## TASK DIRECTIONS
With the records below as your source, retype each line exactly from the top down to the line that contains "Click the Python logo in status bar", and include that line.

## SOURCE DATA
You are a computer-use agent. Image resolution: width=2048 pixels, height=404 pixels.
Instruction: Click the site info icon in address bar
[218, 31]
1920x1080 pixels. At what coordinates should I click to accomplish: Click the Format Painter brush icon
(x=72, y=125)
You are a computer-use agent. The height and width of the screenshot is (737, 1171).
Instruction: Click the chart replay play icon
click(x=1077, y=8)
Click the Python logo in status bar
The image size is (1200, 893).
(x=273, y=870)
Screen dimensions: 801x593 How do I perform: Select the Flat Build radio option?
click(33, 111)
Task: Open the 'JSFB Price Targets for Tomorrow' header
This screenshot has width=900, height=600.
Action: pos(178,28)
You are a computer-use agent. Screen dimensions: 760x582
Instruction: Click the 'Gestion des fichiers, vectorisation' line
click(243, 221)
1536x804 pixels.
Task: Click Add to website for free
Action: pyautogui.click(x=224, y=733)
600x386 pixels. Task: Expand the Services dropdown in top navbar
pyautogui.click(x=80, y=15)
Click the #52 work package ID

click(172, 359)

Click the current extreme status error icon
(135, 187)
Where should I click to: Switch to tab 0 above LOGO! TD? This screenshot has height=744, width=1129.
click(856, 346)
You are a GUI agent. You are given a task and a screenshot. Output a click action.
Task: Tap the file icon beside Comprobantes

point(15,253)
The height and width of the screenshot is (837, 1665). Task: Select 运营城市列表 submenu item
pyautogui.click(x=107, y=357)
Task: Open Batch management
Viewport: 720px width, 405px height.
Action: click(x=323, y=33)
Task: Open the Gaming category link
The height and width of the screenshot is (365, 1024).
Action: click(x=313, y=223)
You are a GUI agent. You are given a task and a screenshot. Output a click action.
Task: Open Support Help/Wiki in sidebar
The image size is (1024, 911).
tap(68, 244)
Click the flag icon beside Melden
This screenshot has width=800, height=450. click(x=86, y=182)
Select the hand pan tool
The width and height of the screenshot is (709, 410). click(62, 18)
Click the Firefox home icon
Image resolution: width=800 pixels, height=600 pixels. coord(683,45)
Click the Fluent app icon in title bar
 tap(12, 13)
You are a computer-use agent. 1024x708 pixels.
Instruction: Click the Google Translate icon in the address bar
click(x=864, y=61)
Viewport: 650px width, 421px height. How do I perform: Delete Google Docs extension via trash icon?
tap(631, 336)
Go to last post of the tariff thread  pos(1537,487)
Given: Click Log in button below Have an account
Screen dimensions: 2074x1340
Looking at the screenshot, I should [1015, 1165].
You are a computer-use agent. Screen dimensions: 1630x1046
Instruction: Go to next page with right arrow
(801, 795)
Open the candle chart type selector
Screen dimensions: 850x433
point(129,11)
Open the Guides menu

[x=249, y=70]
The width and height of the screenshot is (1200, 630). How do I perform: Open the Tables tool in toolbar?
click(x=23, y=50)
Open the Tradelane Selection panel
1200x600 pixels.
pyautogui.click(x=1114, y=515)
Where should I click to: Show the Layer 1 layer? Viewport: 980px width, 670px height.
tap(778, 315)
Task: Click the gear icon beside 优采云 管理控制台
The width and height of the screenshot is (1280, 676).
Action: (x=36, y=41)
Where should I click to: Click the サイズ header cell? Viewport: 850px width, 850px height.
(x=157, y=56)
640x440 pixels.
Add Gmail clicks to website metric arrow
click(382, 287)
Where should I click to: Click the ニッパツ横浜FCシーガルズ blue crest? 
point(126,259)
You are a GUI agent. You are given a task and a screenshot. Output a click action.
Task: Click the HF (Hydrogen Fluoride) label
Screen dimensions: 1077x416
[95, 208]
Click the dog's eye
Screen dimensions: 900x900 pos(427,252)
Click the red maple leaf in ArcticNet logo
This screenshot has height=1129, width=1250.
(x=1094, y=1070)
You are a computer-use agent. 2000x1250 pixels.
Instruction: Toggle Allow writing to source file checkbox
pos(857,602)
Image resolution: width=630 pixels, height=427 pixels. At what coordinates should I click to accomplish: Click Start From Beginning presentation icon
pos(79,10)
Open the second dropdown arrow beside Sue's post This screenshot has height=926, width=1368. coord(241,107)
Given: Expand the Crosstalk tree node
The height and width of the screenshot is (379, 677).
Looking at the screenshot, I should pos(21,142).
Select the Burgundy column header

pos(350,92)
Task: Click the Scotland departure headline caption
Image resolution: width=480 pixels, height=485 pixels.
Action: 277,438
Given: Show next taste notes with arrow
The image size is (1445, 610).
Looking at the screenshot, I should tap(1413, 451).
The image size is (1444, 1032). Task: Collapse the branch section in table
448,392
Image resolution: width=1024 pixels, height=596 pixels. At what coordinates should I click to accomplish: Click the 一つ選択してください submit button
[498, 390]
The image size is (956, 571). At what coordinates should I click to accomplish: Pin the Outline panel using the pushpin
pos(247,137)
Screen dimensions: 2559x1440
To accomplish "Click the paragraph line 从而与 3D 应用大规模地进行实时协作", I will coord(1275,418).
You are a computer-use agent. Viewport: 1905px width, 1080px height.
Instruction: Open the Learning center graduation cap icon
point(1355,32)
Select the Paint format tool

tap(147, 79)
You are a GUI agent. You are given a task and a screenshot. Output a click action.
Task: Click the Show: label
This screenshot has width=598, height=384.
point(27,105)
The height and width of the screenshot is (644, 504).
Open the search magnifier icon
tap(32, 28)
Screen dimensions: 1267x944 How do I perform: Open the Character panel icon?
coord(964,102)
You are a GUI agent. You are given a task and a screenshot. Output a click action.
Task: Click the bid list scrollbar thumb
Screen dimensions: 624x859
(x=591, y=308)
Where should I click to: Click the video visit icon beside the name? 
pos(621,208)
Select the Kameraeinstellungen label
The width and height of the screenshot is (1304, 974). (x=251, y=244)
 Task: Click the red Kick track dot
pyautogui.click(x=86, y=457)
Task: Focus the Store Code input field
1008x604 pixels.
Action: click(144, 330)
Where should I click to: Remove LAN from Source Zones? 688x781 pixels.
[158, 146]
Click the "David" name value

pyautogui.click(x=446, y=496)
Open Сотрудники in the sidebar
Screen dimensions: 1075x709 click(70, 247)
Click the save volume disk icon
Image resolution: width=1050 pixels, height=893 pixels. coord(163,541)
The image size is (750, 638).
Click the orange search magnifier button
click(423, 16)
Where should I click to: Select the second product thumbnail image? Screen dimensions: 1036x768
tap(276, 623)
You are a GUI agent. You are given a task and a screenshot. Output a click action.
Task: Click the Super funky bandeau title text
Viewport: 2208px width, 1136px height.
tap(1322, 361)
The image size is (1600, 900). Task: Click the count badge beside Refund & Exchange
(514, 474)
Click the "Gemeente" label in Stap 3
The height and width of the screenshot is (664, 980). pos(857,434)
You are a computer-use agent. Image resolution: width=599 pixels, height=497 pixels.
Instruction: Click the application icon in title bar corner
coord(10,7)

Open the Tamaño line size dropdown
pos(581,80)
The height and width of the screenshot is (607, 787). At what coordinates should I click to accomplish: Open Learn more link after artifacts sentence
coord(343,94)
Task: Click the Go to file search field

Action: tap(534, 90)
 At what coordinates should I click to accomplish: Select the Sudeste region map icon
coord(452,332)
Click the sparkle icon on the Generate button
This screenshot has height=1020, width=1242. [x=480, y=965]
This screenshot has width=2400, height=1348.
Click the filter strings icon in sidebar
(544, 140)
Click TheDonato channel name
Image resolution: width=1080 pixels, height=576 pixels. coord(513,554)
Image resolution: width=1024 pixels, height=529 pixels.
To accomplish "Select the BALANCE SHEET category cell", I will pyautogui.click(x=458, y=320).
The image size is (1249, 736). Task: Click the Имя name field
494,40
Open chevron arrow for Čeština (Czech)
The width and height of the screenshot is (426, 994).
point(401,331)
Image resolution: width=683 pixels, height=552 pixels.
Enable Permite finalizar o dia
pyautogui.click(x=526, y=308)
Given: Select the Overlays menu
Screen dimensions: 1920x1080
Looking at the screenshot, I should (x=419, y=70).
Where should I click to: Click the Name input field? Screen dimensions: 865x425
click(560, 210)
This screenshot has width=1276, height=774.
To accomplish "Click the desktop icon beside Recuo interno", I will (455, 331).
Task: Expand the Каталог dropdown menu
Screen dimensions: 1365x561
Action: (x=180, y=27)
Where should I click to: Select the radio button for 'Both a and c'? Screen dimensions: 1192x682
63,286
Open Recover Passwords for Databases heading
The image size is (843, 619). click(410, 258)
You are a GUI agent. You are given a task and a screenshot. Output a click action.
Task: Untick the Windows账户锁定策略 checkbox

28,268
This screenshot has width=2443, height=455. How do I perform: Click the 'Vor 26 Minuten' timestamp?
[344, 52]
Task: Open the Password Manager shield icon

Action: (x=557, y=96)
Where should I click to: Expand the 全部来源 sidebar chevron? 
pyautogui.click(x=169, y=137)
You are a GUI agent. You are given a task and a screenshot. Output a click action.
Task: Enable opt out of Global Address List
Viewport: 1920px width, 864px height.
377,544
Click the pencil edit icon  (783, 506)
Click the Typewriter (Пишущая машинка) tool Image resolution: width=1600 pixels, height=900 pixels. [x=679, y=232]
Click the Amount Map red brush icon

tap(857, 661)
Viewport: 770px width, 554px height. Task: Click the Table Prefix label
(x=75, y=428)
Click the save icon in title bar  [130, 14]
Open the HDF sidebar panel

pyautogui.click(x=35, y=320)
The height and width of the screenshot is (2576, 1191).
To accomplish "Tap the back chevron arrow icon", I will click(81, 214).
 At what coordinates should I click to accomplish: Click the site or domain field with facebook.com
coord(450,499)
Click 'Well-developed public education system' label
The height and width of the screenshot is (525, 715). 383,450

## ANSWER FOR THIS EXERCISE
You are a computer-use agent. Image resolution: width=2048 pixels, height=404 pixels.
Instruction: Click the site info icon in address bar
[218, 31]
1920x1080 pixels. At what coordinates should I click to accomplish: Click the Format Painter brush icon
(x=72, y=125)
You are a computer-use agent. The height and width of the screenshot is (737, 1171).
Instruction: Click the chart replay play icon
click(x=1077, y=8)
Click the Python logo in status bar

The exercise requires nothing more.